Goal:
Which of the items below contain the word "boje", with case taken into account? Pick them out and copy each of those lines in full.

Excerpted data:
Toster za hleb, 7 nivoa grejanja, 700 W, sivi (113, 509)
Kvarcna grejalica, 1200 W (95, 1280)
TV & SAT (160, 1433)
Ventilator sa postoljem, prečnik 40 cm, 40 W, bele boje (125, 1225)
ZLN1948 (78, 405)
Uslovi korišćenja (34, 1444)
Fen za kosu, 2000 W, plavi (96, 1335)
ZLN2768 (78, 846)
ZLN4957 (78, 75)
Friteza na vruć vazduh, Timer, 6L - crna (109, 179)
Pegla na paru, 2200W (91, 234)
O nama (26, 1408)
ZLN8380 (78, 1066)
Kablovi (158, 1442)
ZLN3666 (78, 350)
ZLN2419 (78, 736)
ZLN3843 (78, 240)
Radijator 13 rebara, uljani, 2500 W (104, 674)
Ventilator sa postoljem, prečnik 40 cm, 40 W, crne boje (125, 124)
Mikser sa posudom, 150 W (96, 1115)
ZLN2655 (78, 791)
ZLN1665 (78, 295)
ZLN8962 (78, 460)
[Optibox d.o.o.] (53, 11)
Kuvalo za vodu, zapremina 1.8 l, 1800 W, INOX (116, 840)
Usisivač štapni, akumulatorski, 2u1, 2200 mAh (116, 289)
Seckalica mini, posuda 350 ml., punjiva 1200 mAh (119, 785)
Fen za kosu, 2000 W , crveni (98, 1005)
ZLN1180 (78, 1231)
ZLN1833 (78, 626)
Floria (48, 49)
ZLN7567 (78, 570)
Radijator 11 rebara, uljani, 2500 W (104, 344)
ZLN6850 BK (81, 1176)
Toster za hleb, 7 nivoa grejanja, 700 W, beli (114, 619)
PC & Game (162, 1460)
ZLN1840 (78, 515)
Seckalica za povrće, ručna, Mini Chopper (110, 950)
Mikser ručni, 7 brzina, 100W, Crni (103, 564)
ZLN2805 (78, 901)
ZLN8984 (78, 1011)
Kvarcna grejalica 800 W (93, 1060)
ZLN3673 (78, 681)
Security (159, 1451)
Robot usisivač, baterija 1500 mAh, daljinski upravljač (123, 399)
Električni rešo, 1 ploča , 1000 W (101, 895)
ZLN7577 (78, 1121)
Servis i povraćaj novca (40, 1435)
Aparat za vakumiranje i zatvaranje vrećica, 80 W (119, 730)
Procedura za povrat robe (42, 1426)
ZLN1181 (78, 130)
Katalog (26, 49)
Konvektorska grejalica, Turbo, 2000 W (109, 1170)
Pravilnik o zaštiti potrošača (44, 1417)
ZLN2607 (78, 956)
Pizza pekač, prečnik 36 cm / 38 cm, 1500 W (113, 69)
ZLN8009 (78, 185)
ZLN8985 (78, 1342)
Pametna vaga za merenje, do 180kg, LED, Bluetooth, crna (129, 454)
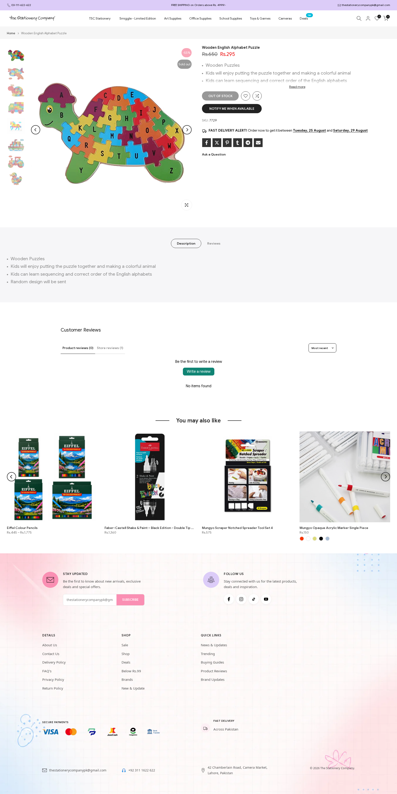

Completed task:
Ventilator sa postoljem, prečnik 40 cm, 40 W, bele boje (125, 1225)
Ventilator sa postoljem, prečnik 40 cm, 40 W, crne boje (125, 124)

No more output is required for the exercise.